What you should do> Copy out every line of the data below, swapping each "GUI agent" for "interface assistant" and leaving all other text untouched.

(Lines of data)
--------------------
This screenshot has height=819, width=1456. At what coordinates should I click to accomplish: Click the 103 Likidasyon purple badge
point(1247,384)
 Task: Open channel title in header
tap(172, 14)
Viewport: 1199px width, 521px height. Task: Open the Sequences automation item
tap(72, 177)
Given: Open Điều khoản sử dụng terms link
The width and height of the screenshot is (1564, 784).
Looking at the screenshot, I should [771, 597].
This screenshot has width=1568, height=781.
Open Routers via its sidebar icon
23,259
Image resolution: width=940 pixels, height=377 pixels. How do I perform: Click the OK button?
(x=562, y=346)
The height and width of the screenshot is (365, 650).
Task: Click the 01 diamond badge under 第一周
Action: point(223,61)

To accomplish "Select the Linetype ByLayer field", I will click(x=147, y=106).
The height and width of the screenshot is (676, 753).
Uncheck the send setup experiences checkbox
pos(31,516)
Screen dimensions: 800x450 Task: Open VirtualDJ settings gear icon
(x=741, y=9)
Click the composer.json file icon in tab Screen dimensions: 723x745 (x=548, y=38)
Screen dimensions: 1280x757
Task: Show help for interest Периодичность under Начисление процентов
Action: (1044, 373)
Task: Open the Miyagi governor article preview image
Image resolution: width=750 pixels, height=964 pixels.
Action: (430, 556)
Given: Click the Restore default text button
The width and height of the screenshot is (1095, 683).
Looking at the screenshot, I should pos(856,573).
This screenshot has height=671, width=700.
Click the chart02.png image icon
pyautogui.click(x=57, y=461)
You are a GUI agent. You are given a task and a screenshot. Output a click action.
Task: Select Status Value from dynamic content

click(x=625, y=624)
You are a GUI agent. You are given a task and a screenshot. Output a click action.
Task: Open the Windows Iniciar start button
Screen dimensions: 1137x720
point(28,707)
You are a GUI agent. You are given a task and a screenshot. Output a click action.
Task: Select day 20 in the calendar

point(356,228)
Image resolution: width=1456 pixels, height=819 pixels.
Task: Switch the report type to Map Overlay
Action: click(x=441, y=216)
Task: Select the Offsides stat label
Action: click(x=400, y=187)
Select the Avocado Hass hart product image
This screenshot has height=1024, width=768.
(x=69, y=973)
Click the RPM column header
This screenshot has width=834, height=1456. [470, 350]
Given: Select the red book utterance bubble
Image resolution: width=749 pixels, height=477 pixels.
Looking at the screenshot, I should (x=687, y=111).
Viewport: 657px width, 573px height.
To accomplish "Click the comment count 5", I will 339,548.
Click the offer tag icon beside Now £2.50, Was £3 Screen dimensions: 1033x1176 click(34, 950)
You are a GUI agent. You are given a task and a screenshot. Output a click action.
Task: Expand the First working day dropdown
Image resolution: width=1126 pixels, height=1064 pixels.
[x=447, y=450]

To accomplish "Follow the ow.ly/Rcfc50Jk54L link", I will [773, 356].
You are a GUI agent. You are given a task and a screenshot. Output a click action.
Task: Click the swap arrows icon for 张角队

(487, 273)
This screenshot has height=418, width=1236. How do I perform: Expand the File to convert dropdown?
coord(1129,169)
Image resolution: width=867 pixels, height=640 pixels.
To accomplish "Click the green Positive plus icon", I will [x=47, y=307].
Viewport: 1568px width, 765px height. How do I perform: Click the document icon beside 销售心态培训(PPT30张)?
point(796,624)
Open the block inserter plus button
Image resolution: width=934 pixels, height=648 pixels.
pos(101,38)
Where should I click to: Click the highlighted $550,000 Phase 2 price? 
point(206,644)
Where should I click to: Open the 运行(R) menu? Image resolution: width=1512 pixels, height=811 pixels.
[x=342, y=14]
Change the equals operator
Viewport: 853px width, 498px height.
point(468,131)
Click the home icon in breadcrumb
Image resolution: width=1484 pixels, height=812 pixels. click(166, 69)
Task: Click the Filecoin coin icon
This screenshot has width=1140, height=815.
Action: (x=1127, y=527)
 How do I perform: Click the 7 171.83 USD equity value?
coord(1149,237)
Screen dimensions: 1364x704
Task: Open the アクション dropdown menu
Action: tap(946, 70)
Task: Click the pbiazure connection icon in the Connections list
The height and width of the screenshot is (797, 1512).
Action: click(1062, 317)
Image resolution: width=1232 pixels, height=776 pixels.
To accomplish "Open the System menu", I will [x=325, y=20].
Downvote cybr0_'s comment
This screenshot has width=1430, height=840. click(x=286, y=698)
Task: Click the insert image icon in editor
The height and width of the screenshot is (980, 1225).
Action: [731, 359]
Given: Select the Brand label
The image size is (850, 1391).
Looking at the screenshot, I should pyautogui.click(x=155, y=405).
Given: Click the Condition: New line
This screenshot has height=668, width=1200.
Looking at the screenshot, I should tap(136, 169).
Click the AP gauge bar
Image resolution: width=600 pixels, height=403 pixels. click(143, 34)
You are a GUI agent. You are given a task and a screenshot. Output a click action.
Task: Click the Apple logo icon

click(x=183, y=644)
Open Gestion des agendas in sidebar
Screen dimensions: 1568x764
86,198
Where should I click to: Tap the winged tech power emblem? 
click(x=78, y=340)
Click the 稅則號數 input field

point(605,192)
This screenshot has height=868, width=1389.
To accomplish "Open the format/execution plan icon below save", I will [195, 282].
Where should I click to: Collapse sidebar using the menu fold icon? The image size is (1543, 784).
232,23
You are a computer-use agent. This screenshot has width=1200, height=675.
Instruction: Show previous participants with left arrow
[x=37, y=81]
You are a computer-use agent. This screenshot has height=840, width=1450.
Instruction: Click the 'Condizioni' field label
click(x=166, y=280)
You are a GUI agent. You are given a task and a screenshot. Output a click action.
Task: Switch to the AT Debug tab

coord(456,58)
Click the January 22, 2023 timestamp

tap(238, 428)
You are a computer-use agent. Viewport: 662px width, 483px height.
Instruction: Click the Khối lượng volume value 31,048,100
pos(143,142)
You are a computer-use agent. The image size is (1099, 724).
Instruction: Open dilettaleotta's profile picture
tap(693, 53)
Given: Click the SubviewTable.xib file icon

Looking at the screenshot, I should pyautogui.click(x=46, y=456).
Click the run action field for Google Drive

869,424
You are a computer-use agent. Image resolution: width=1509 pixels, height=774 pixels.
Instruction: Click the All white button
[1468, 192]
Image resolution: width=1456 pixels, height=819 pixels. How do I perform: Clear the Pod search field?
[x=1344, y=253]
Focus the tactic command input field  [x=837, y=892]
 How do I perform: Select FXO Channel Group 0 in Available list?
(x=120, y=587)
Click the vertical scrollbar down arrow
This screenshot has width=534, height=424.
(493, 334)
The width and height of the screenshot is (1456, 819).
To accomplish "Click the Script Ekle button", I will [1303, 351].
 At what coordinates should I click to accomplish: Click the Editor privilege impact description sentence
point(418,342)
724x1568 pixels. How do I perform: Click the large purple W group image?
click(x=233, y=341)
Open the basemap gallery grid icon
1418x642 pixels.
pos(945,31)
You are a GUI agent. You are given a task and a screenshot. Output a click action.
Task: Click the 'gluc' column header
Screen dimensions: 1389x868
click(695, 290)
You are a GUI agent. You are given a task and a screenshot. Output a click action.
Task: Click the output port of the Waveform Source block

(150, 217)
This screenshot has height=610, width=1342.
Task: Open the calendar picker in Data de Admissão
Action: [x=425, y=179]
--------------------
Result of the exercise>
This screenshot has height=819, width=1456. At what coordinates should I click to accomplish: Click the 103 Likidasyon purple badge
point(1247,384)
 Task: Open channel title in header
tap(172, 14)
Viewport: 1199px width, 521px height. Task: Open the Sequences automation item
tap(72, 177)
Given: Open Điều khoản sử dụng terms link
The width and height of the screenshot is (1564, 784).
Looking at the screenshot, I should [771, 597].
This screenshot has width=1568, height=781.
Open Routers via its sidebar icon
23,259
Image resolution: width=940 pixels, height=377 pixels. How do I perform: Click the OK button?
(x=562, y=346)
The height and width of the screenshot is (365, 650).
Task: Click the 01 diamond badge under 第一周
Action: point(223,61)

To accomplish "Select the Linetype ByLayer field", I will click(x=147, y=106).
The height and width of the screenshot is (676, 753).
Uncheck the send setup experiences checkbox
pos(31,516)
Screen dimensions: 800x450 Task: Open VirtualDJ settings gear icon
(x=741, y=9)
Click the composer.json file icon in tab Screen dimensions: 723x745 (x=548, y=38)
Screen dimensions: 1280x757
Task: Show help for interest Периодичность under Начисление процентов
Action: (1044, 373)
Task: Open the Miyagi governor article preview image
Image resolution: width=750 pixels, height=964 pixels.
Action: (430, 556)
Given: Click the Restore default text button
The width and height of the screenshot is (1095, 683).
Looking at the screenshot, I should pos(856,573).
This screenshot has height=671, width=700.
Click the chart02.png image icon
pyautogui.click(x=57, y=461)
You are a interface assistant. You are given a task and a screenshot. Output a click action.
Task: Select Status Value from dynamic content

click(x=625, y=624)
You are a interface assistant. You are given a task and a screenshot. Output a click action.
Task: Open the Windows Iniciar start button
Screen dimensions: 1137x720
point(28,707)
You are a interface assistant. You are given a task and a screenshot. Output a click action.
Task: Select day 20 in the calendar

point(356,228)
Image resolution: width=1456 pixels, height=819 pixels.
Task: Switch the report type to Map Overlay
Action: click(x=441, y=216)
Task: Select the Offsides stat label
Action: click(x=400, y=187)
Select the Avocado Hass hart product image
This screenshot has height=1024, width=768.
(x=69, y=973)
Click the RPM column header
This screenshot has width=834, height=1456. [470, 350]
Given: Select the red book utterance bubble
Image resolution: width=749 pixels, height=477 pixels.
Looking at the screenshot, I should (x=687, y=111).
Viewport: 657px width, 573px height.
To accomplish "Click the comment count 5", I will 339,548.
Click the offer tag icon beside Now £2.50, Was £3 Screen dimensions: 1033x1176 click(34, 950)
You are a interface assistant. You are given a task and a screenshot. Output a click action.
Task: Expand the First working day dropdown
Image resolution: width=1126 pixels, height=1064 pixels.
[x=447, y=450]

To accomplish "Follow the ow.ly/Rcfc50Jk54L link", I will [773, 356].
You are a interface assistant. You are given a task and a screenshot. Output a click action.
Task: Click the swap arrows icon for 张角队

(487, 273)
This screenshot has height=418, width=1236. How do I perform: Expand the File to convert dropdown?
coord(1129,169)
Image resolution: width=867 pixels, height=640 pixels.
To accomplish "Click the green Positive plus icon", I will [x=47, y=307].
Viewport: 1568px width, 765px height. How do I perform: Click the document icon beside 销售心态培训(PPT30张)?
point(796,624)
Open the block inserter plus button
Image resolution: width=934 pixels, height=648 pixels.
pos(101,38)
Where should I click to: Click the highlighted $550,000 Phase 2 price? 
point(206,644)
Where should I click to: Open the 运行(R) menu? Image resolution: width=1512 pixels, height=811 pixels.
[x=342, y=14]
Change the equals operator
Viewport: 853px width, 498px height.
point(468,131)
Click the home icon in breadcrumb
Image resolution: width=1484 pixels, height=812 pixels. click(166, 69)
Task: Click the Filecoin coin icon
This screenshot has width=1140, height=815.
Action: (x=1127, y=527)
 How do I perform: Click the 7 171.83 USD equity value?
coord(1149,237)
Screen dimensions: 1364x704
Task: Open the アクション dropdown menu
Action: tap(946, 70)
Task: Click the pbiazure connection icon in the Connections list
The height and width of the screenshot is (797, 1512).
Action: click(1062, 317)
Image resolution: width=1232 pixels, height=776 pixels.
To accomplish "Open the System menu", I will [x=325, y=20].
Downvote cybr0_'s comment
This screenshot has width=1430, height=840. click(x=286, y=698)
Task: Click the insert image icon in editor
The height and width of the screenshot is (980, 1225).
Action: [731, 359]
Given: Select the Brand label
The image size is (850, 1391).
Looking at the screenshot, I should pyautogui.click(x=155, y=405).
Given: Click the Condition: New line
This screenshot has height=668, width=1200.
Looking at the screenshot, I should tap(136, 169).
Click the AP gauge bar
Image resolution: width=600 pixels, height=403 pixels. click(143, 34)
You are a interface assistant. You are given a task and a screenshot. Output a click action.
Task: Click the Apple logo icon

click(x=183, y=644)
Open Gestion des agendas in sidebar
Screen dimensions: 1568x764
86,198
Where should I click to: Tap the winged tech power emblem? 
click(x=78, y=340)
Click the 稅則號數 input field

point(605,192)
This screenshot has height=868, width=1389.
To accomplish "Open the format/execution plan icon below save", I will [195, 282].
Where should I click to: Collapse sidebar using the menu fold icon? The image size is (1543, 784).
232,23
You are a computer-use agent. This screenshot has width=1200, height=675.
Instruction: Show previous participants with left arrow
[x=37, y=81]
You are a computer-use agent. This screenshot has height=840, width=1450.
Instruction: Click the 'Condizioni' field label
click(x=166, y=280)
You are a interface assistant. You are given a task and a screenshot. Output a click action.
Task: Switch to the AT Debug tab

coord(456,58)
Click the January 22, 2023 timestamp

tap(238, 428)
You are a computer-use agent. Viewport: 662px width, 483px height.
Instruction: Click the Khối lượng volume value 31,048,100
pos(143,142)
You are a computer-use agent. The image size is (1099, 724).
Instruction: Open dilettaleotta's profile picture
tap(693, 53)
Given: Click the SubviewTable.xib file icon

Looking at the screenshot, I should pyautogui.click(x=46, y=456).
Click the run action field for Google Drive

869,424
You are a computer-use agent. Image resolution: width=1509 pixels, height=774 pixels.
Instruction: Click the All white button
[1468, 192]
Image resolution: width=1456 pixels, height=819 pixels. How do I perform: Clear the Pod search field?
[x=1344, y=253]
Focus the tactic command input field  [x=837, y=892]
 How do I perform: Select FXO Channel Group 0 in Available list?
(x=120, y=587)
Click the vertical scrollbar down arrow
This screenshot has width=534, height=424.
(493, 334)
The width and height of the screenshot is (1456, 819).
To accomplish "Click the Script Ekle button", I will [1303, 351].
 At what coordinates should I click to accomplish: Click the Editor privilege impact description sentence
point(418,342)
724x1568 pixels. How do I perform: Click the large purple W group image?
click(x=233, y=341)
Open the basemap gallery grid icon
1418x642 pixels.
pos(945,31)
You are a interface assistant. You are given a task and a screenshot. Output a click action.
Task: Click the 'gluc' column header
Screen dimensions: 1389x868
click(695, 290)
You are a interface assistant. You are given a task and a screenshot. Output a click action.
Task: Click the output port of the Waveform Source block

(150, 217)
This screenshot has height=610, width=1342.
Task: Open the calendar picker in Data de Admissão
Action: [x=425, y=179]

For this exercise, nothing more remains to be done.